This campaign season has forced into the open a topic many of us would rather ignore. During my five month stay in China, I learned that when the Chinese think of an American, the face they picture is Caucasian. I suspect that is true for most foreign countries. Our leaders are mostly white men, so it’s not really surprising. If you only visit selected American places, especially small towns away from the coasts, or West Virginia (apparently) you could receive and hold indefinitely the impression that The United States is a white, Christian country.
Yesterday, at Tacoma Mall, I saw two people walking together who embody my idea of America. I noticed them because one of them was absolutely stunning in a floor length, purple gown and stiletto heels. The rich purple complemented her deep brown skin. Her hair was swept up into a feathered crown. She seemed a bit overdressed for the mall, but even more overdressed when compared to the woman walking with her. She wore jeans, a sweater with wide horizontal grey stripes, non-descript sneakers, and her mousy-brown-straight hair was shoulder length. As they walked together, they were clearly engaged in comfortable, friendly conversation. Their smiles were genuine, their friendship shone clearly; an aura of conviviality surrounded them. A glamorous, slim black woman and a very average white woman walking along as natural as could be, and that, to me, is one of the best things about America. It is time that the leadership of America reflects the citizenship of America.
There’s been talk in recent years that we are really two Americas, and they’ve been color coded into red and blue. Maybe that’s code for white and blended. The heartland of America, the interior, seems to find it easier to identify “us” and “them.” If you’re white and you can manage to live in such a style that you never see people of color, or if you do they are easy to ignore as part of the landscape, as a gardener, perhaps, then you might actually think of America as a white country. The actual statistics of our ethnic diversity would be meaningless if you are insulated from an ethnic experience. Tacoma is a city of diversity, but there are communities very near Tacoma where a monochromatic lifestyle is indeed possible. The existence of these Caucasian enclaves does not change the fact that they are aberrations. Any American’s everyday reality of a mono-white America is in reality unreal.
A recent Bloom County comic in the Sunday paper involved the regular cast of characters beginning a debate centered around the current presidential primary campaign. Their first question was, “Is Barack Obama a black man with a white mother or a white man with a black father?” When no one in the strip had an answer to the question, they ended the debate and went swimming.
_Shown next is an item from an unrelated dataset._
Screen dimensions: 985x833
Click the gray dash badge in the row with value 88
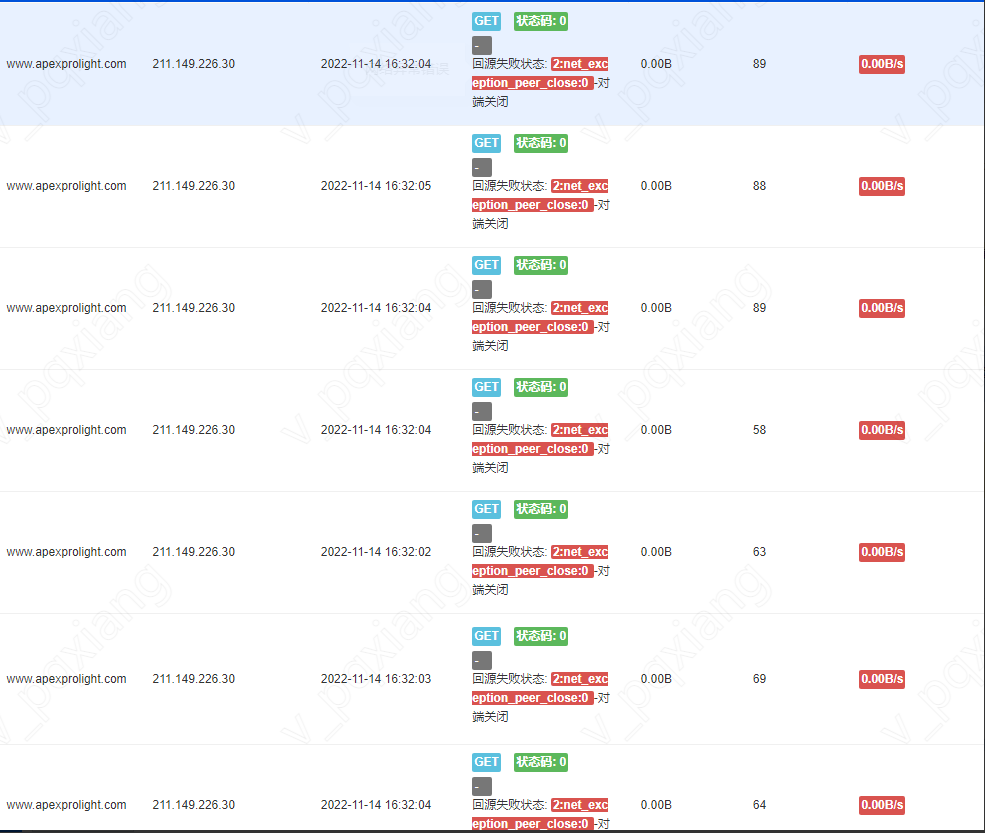point(482,167)
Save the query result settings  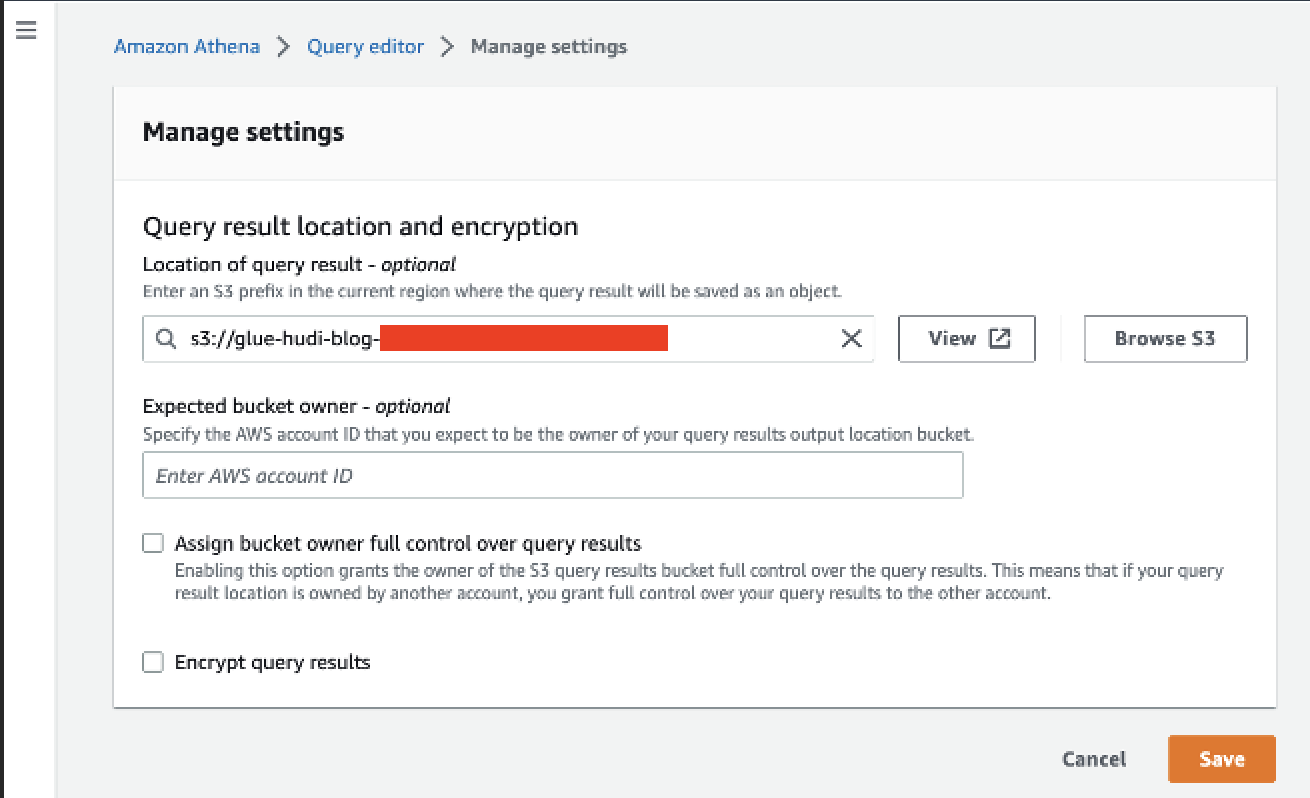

I was immediately reminded of a student I had years ago, a very lovely young woman with creamy beige skin tones, very curly light brown hair, and a hint of Africa in her features. Her father had one black parent. For Martin Luther King Jr.’s birthday, she received an invitation to the breakfast for all of the African-American students in the school. I innocently handed it to her in first period. She flew into a rage. “Why do I have to be black? Why can’t I be white? Almost my entire family is white. I hate that side of my dad’s family! They have never been nice to me! Why can’t I choose the white side of my family?!?” I had no answer for her, but it reminded me of the scene in Showboat when Julie has to leave the boat because according to Mississippi law, a person with “one drop of black blood” made one black. The problem is that Julie is married to a white man, which was illegal in the state. Her husband takes some of her blood into his mouth in order to split hairs, saying there is at least a drop of black blood in him, too. Naturally it doesn’t work and Julie leaves the Showboat. It still seems to be true that in America, the great melting pot, if you have any non-white relatives anywhere in your family tree, you are not white. Tiger Woods is considered by most people to be an African-American golfer despite the fact that he is more ethnically Thai than black.
We do not seem to have moved very far past Julie having to leave the Showboat. In our human need to define people, we have left no wiggle room. The census did not allow people to choose multiple ethnicities until 1997 as if before that time we could all easily be plopped into clearly defined racial categories of Asian, black, Native or white. It’s past time to move beyond defining people in these narrow terms.
In his speech in Philadelphia, Barack Obama said, “Race is an issue that I believe this nation cannot afford to ignore right now.” He’s right. We have avoided an open discussion about race for quite some time. 60s civil rights legislation was a step in the right direction but clearly we cannot stop there. There are still inequities and misconceptions from every corner. Jon Stewart’s take on Obama’s speech was relief that we finally had a politician who would talk to Americans about race as if we were grown up. Let’s truly grow up as a country. Let’s bring the issue of our ethnic diversity on to the table and let’s elect Barack Obama so that an important face of America more accurately reflects America.